Nel frattempo anche il rapporto con le banche è cambiato, nel corso degli ultimi tre anni il 28,7% delle famiglie ha avuto la necessità di chiedere un prestito, ma il 7,8% di queste non l’ha ottenuto. Oltre alla costante di richiesta di liquidità per l’acquisto della casa, la seconda motivazione – e questa è una novità in allarmante crescita – è diventata la necessità di saldare debiti pregressi, nel 27,6% dei casi, o il bisogno di chiudere vecchi prestiti contratti con altre banche o finanziarie per il 17,9%. Il 10,9% delle famiglie ha invece richiesto denaro per far fronte a cure mediche, il 2,2% per finanziarsi le vacanze.

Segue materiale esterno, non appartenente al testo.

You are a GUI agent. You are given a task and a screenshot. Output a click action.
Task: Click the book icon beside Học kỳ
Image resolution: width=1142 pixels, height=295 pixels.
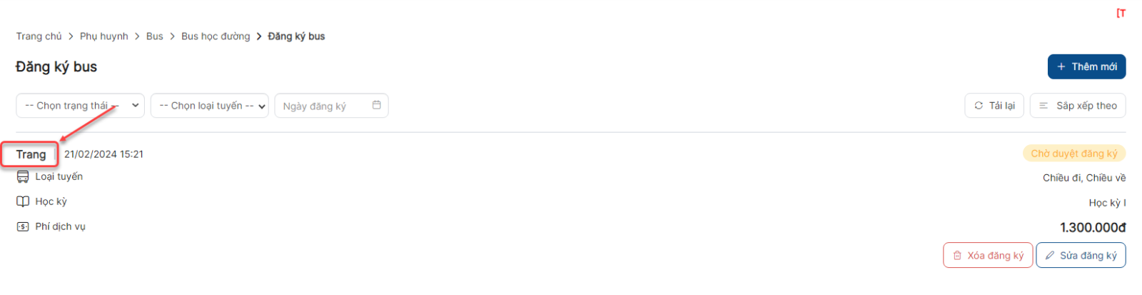23,201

In crescita, insieme ai debiti, è la sfiducia nei confronti dello Stato e delle amministrazioni. Il 62,5% dei cittadini è convinto che le tasse non siano state abbassate e che l’annunciata chiusura di Equitalia non avrà alcun effetto sulle loro tasche. Sulla scuola i giudizi sono positivi per il 56,8% degli italiani, sulla sicurezza e l’ordine pubblico per il 44,7% e sugli enti previdenziali per il 43,5%. Bocciate le amministrazioni centrali per il 72,4% degli italiani, quelle locali per il 61% e il sistema della giustizia per il 56,9%. Quanto all’Europa, il 48,8% degli italiani è contrario a un’eventuale uscita dall’Unione, mentre i favorevoli sono il 21,5% (gli altri non si esprimono). All’ipotesi di un referendum su questo tema, il No si attesta al 39,1% contro il 29,5% di Sì e il 31,4% di indecisi. La moneta unica resta per il 75,6% degli italiani uno dei vantaggi dell’adesione all’Unione Europea, insieme alla facilità di spostamento da un paese all’altro, anche se il 70,8% si dichiara poco soddisfatto delle politiche economiche e della gestione del fenomeno migratorio.